Motorists without e-tags will pay more

2011-07-07 06:59

Motorists do not need e-tags on their cars to be recognised when the controversial tolling of Gauteng’s major freeways is implemented, but its going to cost them more money, the transport department said yesterday.

In questions to the department, spokesman Sam Monareng said that road users would have the option to rather be recognised by their number plate.

“They will have the option to be recognised by either their vehicle licence plate number or by an e-tag,” he said.

“But an e-tag is much easier and will afford discount benefits.”

The eNatis system would do the “administrative work” in recognising a registered road user without an e-tag, but one would be seriously “disadvantaged”.

Gauteng road users without e-tags could pay up to R0.58c/km, rather than a proposed tariff of R0.40/km, for motorists with one, he said.

“The South African National Roads Agency Limited (Sanral) will request all Gauteng e-road users to register for e-toll.”

An e-tag works much like pre-paid cellphone airtime, fits on the front windscreen of a vehicle and is scanned by toll gantries.

Warnings to pay up will be sent to users who have relocated from other parts of the country, and who do not have a Gauteng registration on their vehicles.

“Those now living in Gauteng must still get an e-tag if they are using the roads.
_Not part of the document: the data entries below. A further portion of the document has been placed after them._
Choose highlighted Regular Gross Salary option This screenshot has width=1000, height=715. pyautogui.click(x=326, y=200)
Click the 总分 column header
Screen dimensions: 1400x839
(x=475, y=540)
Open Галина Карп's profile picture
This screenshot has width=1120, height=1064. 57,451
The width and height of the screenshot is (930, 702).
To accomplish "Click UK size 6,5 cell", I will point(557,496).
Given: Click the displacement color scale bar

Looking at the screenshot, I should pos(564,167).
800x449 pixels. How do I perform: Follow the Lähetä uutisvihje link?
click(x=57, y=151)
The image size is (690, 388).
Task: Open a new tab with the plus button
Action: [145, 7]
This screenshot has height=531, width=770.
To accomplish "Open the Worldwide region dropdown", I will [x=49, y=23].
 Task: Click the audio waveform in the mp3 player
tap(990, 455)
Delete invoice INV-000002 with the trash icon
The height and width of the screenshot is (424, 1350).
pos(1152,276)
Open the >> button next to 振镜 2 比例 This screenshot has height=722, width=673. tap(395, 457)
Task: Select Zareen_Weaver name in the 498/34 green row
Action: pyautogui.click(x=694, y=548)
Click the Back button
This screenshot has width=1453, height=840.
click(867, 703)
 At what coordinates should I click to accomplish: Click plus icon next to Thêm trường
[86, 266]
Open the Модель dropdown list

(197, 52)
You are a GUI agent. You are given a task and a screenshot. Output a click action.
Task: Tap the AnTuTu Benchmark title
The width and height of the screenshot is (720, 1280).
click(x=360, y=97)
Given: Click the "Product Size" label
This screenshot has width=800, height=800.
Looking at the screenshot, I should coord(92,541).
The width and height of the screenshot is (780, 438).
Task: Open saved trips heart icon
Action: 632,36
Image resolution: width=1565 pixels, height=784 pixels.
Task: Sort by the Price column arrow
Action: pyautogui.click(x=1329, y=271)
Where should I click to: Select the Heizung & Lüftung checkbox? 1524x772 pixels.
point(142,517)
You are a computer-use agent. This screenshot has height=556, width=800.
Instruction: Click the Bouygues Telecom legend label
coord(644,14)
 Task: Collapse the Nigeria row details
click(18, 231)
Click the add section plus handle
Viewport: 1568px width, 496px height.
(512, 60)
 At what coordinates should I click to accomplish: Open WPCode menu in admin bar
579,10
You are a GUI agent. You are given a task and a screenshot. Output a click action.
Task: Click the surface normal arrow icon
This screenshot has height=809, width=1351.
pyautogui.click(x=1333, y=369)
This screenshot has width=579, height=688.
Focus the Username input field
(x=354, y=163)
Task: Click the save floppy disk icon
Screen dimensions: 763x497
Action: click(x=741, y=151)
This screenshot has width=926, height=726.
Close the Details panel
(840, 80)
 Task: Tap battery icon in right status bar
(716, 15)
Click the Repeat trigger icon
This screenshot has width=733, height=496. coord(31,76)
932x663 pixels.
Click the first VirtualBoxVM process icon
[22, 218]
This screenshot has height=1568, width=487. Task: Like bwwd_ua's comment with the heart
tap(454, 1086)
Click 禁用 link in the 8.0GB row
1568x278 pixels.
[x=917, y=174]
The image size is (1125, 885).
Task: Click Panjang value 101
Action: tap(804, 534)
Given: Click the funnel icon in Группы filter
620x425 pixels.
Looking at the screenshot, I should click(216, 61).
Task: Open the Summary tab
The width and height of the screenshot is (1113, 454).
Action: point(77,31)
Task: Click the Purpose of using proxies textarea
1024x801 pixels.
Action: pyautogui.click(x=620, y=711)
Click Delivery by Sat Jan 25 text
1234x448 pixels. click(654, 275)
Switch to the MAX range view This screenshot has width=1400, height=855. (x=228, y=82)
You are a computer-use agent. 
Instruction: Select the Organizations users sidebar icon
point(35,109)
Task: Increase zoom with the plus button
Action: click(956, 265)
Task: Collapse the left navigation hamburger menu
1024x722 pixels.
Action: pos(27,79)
Reminders will be sent if you are a regular user.”

Visitors to Gauteng would have to phone the e-toll call centre, or visit the e-toll customer service outlet to register or obtain a day pass, if using the tolled roads.

“The system will pick up every vehicle in the country, as long as it’s registered,” Monareng said.

Once the registration for e-toll opens, e-toll account registration can be done on, at an e-toll customer service outlet, and by contacting the e-toll call centre and participating retailers.

Locations of e-toll customer service outlets, as well as participating retailers will be available on

The department did not make clear how it planned to deal with influx and delays when the time came.

Those who do not adhere to the tolling system will have a seven-day grace period.

“Failing which administrative fees will apply and a debt collection and legal process will commence,” Monareng said.

“Law enforcement on the network will increase, the equipment on the gantry will take a photo of the vehicle and using the eNatis and third party databases, track the user.”

An e-tag will be approximately R49.95.

However, once the road user registers their e-toll account, the R49.95 will be credited to the e-toll account and toll transactions will be set off against this amount.

Following uproar over the original tariffs for Gauteng tolling, it was announced earlier this month that tariffs could be R0.05/km and R0.09/km cheaper for cars, minibuses and motorbikes with e-tags.

However, Transport Minister S’busiso Ndebele is yet to pronounce on the final approved toll tariffs.

According to the proposals users of light motor vehicles would pay R0.40/km instead of R0.49/km, minibus taxi drivers R0.11/km instead of R0.16 and bikers R0.24 instead of R0.30/km.

For medium vehicles, the toll fee was reduced from R1.49/km to R1 and for large vehicles from R2.97 to R2. For commuter buses the cost would be reduced from R0.50/km to R0.36.

Organisations who initially opposed tolling reacted saying that tolling would still pose a financial burden on already “overtaxed” road users.